SYSTEM Cited by 10 sources
Amazon S3 (Simple Storage Service)¶
Amazon S3 is AWS's foundational object storage service, launched March
14, 2006 as the first public AWS service. By early 2025 it holds
hundreds of trillions of objects across 36 regions and serves as the
primary storage for nearly every AWS service and a large share of the
public internet's data lakes. Originally a 4-verb HTTP API
(PUT/GET/DELETE/LIST) over immutable objects grouped into
buckets, it has evolved into a platform whose defining characteristic —
per its own team — is not the object API but the properties of the
storage: elasticity, durability, availability, security, and
performance. "Making S3 simple" is treated as an ongoing program of
removing distractions so builders "work with their data and not have
to think about anything else."
(Source: sources/2025-03-14-allthingsdistributed-s3-simplicity-is-table-stakes)
Defining properties (Warfield, 2025)¶
- Elastic capacity — no upfront provisioning, no per-bucket capacity limits, no notion of "running out of space". See concepts/elasticity.
- Elastic performance — "any customer should be entitled to use the entire performance capability of S3, as long as it didn't interfere with others." Throughput discipline is exposed via the systems/aws-crt (Common Runtime) library: a GPU instance can drive "hundreds of gigabits per second in and out of S3".
- Strong read-after-write consistency (since 2020) — customers report "deleting code and simplifying their systems" after the guarantee landed.
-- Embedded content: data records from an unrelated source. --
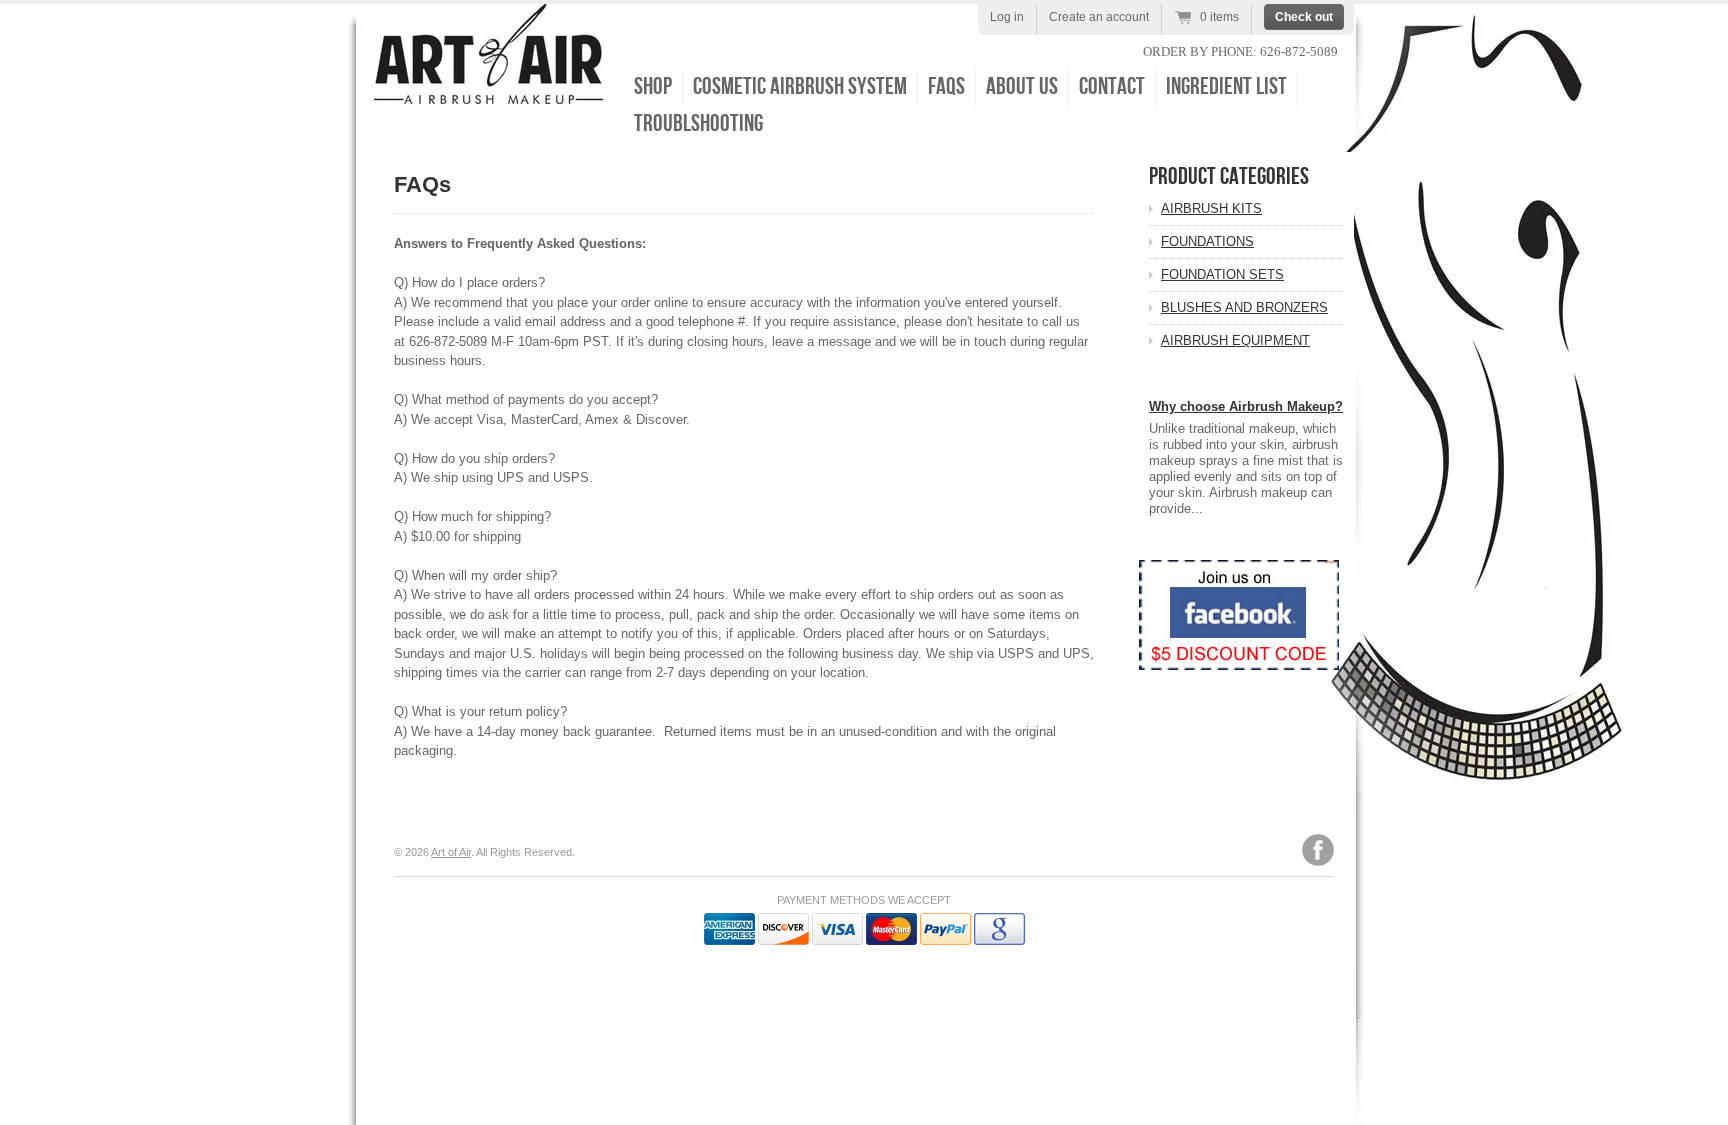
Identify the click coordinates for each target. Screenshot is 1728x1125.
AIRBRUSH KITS (1211, 208)
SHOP (653, 86)
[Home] (488, 89)
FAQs (946, 86)
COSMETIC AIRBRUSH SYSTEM (800, 86)
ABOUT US (1022, 86)
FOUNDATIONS (1207, 241)
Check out (1304, 17)
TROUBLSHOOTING (698, 123)
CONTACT (1112, 86)
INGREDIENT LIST (1226, 86)
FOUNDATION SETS (1222, 274)
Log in (1007, 17)
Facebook (1318, 850)
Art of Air (451, 852)
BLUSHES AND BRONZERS (1244, 307)
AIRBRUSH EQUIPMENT (1235, 340)
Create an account (1099, 17)
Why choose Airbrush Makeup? (1246, 406)
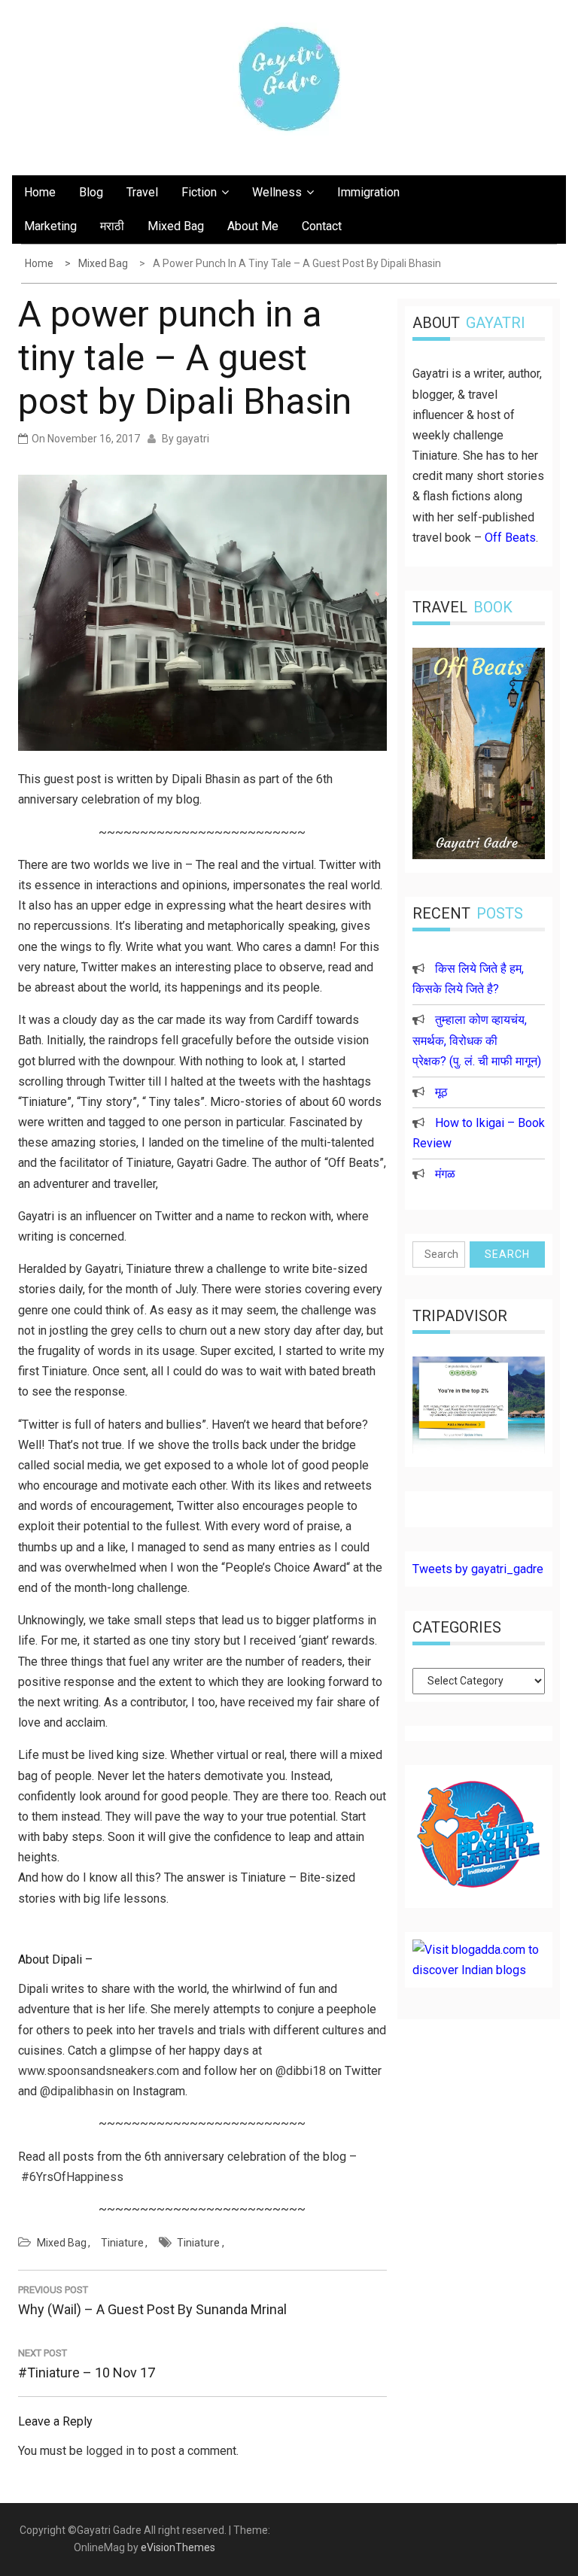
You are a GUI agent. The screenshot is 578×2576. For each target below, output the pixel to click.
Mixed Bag (176, 226)
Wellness (277, 192)
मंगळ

See concepts/strong-consistency.
- Very high durability and availability — taken for granted by design ("we are successful only when these things can be taken for granted").
- Immutable objects as the low-level primitive — see concepts/immutable-object-storage. Higher-level primitives (versioning, object lock, cross-region replication, S3 Tables) are layered on top.
Evolution arcs called out in the 2025 post¶
API surface: 4 verbs, many properties¶
"A lot of people associate the term simple with the API itself — that an HTTP-based storage system for immutable objects with four core verbs… is a pretty simple thing to wrap your head around. But looking at how our API has evolved… I'm not sure this is the aspect of S3 that we'd really use 'simple' to describe." The architectural claim is that the properties of S3 storage, not the verbs, define it.
Consistency: eventual → strong (Dec 2020)¶
Moving to strong read-after-write consistency for overwrites and LIST was not marketed as a performance feature; its value was measured in customer code deleted. Retrofit of this guarantee onto a globally distributed object store is a rare example of a public cloud service trading hard internal engineering for a net-simpler customer API.
Conditional operations (2024)¶
PUT-If-Match / compare-and-swap semantics against object
metadata/version enable atomic multi-writer coordination — see
patterns/conditional-write. Rollout pattern matched consistency:
customers used it to delete external locking / versioning code.
Bucket limits: 100 → up to 1M per account (Nov 2024)¶
Historically buckets were a human construct — created in the console, tracked by an admin — and capped at 100/account. Customers wanted buckets as a programmatic per-dataset / per-tenant resource, for policy and sharing. The rewrite required:
- Scaling Metabucket (S3's bucket-metadata system, distinct from the object-metadata namespace) — already rewritten for scale more than once before this round. See systems/metabucket.
- A new paged
ListBucketsAPI. - An opt-in soft limit of 10K beyond the old 100, to prevent the
very problem a test account with millions of buckets surfaced — AWS
console widgets in other services (e.g. Athena) that
ListBuckets+HeadBucket-per-bucket on render could take tens of minutes at high bucket counts. - Cross-service fixes across "tens of services" on that rendering pattern.
This is the canonical example of limit-removal is a cross-team engineering project, not a config change.
Performance: throughput then latency¶
- Throughput elasticity — publish S3's request-parallelization and retry strategies; bake them into the systems/aws-crt so any language bindings get the same performance. Individual GPU instances driving "hundreds of gigabits per second"; Anthropic at "tens of terabytes per second" account-level.
- Latency tier — systems/s3-express-one-zone (2023), first SSD storage class, single-AZ by design to minimise latency. Trades multi-AZ resilience for tail latency on hot data.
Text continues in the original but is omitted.